United States Ambassador to Luxembourg
- In office July 8, 1908 – September 25, 1911
- President: Theodore Roosevelt William Howard Taft
- Preceded by: David Jayne Hill
- Succeeded by: Lloyd Bryce

United States Ambassador to the Netherlands
- In office June 15, 1908 – September 25, 1911
- President: Theodore Roosevelt William Howard Taft
- Preceded by: David Jayne Hill
- Succeeded by: Lloyd Bryce

17th United States Minister to Argentina
- In office June 17, 1904 – May 2, 1908
- President: Theodore Roosevelt
- Preceded by: John Barrett
- Succeeded by: Spencer F. Eddy

United States Ambassador to Colombia
- In office April 13, 1903 – December 19, 1903
- President: Theodore Roosevelt
- Preceded by: Charles Burdett Hart
- Succeeded by: William W. Russell

Personal details
- Born: Arthur Matthias Beaupre July 29, 1853 Oswego, Illinois, US
- Died: September 13, 1919 (aged 66) Chicago, Illinois, US
- Resting place: Graceland Cemetery
- Party: Republican
- Spouse: Mary Marsh

= Arthur M. Beaupre =

American diplomat

Arthur Matthias Beaupre (July 29, 1853 – September 13, 1919) was an American diplomat.
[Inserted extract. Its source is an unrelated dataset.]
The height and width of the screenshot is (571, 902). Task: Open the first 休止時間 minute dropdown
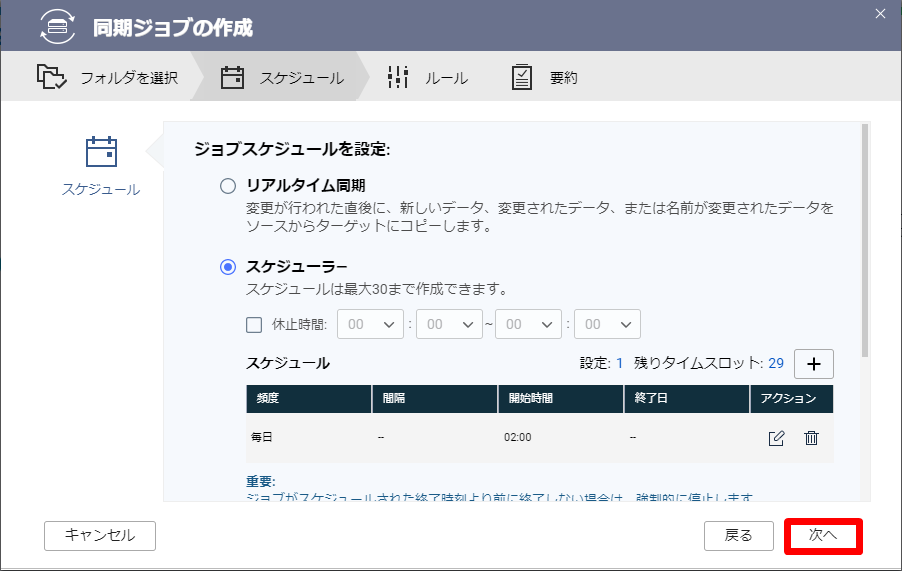449,324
He served in several ambassadorships, including Colombia, Argentina, the Netherlands, Luxembourg, and Cuba.

==Early life==
Beaupre was born in Oswego, Illinois on July 29, 1853. His family moved to DeKalb County when he was a boy, and at age 16 Beaupre started work as a printer for the Dekalb County News newspaper and advanced through several positions to become a reporter.

==Career==
In 1874, Beaupre relocated to Aurora, Illinois, studied law, and attained admission to the bar. A Republican, shortly afterwards he was elected Clerk of the City Court. He won election to a second term, but before it began he resigned to accept the position of Deputy Clerk for Kane County. In 1886, Beaupre was elected Kane County Clerk, and in 1890 he was reelected to a second four-year term.

===Diplomatic career===
After leaving the Clerk's office, in 1897 Beaupre embarked on a career as a diplomat when he was appointed U.S. Consul in Guatemala City, Guatemala, where he served until 1899. In 1900, he was appointed Consul in Bogota, Colombia.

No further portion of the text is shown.